TASK DESCRIPTION: The answer must be every line from the entries below that includes "computer".
++++++
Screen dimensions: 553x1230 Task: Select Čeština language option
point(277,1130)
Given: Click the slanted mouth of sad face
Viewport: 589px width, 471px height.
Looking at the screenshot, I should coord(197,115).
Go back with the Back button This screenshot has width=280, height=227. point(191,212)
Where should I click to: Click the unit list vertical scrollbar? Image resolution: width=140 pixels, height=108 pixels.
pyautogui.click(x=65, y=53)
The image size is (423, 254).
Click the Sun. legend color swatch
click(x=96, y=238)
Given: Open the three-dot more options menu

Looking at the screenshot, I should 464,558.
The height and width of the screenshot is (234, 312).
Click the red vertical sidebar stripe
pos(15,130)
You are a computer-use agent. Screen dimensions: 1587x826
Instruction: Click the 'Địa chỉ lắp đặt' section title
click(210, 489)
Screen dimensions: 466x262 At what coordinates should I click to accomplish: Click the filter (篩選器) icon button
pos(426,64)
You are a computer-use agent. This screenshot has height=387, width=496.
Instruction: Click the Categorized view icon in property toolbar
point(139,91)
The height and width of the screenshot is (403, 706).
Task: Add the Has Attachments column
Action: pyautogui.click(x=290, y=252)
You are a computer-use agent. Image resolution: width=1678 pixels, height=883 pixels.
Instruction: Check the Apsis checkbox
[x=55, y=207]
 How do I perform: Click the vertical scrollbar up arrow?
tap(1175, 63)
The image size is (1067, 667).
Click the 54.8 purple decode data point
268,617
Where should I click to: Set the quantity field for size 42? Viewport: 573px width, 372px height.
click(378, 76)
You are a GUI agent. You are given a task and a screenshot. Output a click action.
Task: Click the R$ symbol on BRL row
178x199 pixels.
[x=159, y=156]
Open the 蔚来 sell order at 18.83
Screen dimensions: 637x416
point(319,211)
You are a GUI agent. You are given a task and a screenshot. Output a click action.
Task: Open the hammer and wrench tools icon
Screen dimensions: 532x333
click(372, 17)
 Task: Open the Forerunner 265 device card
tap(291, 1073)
++++++
RESPONSE TO THE EXERCISE:
You are a computer-use agent. Screen dimensions: 1587x826
You are a computer-use agent. This screenshot has height=387, width=496.
You are a computer-use agent. Image resolution: width=1678 pixels, height=883 pixels.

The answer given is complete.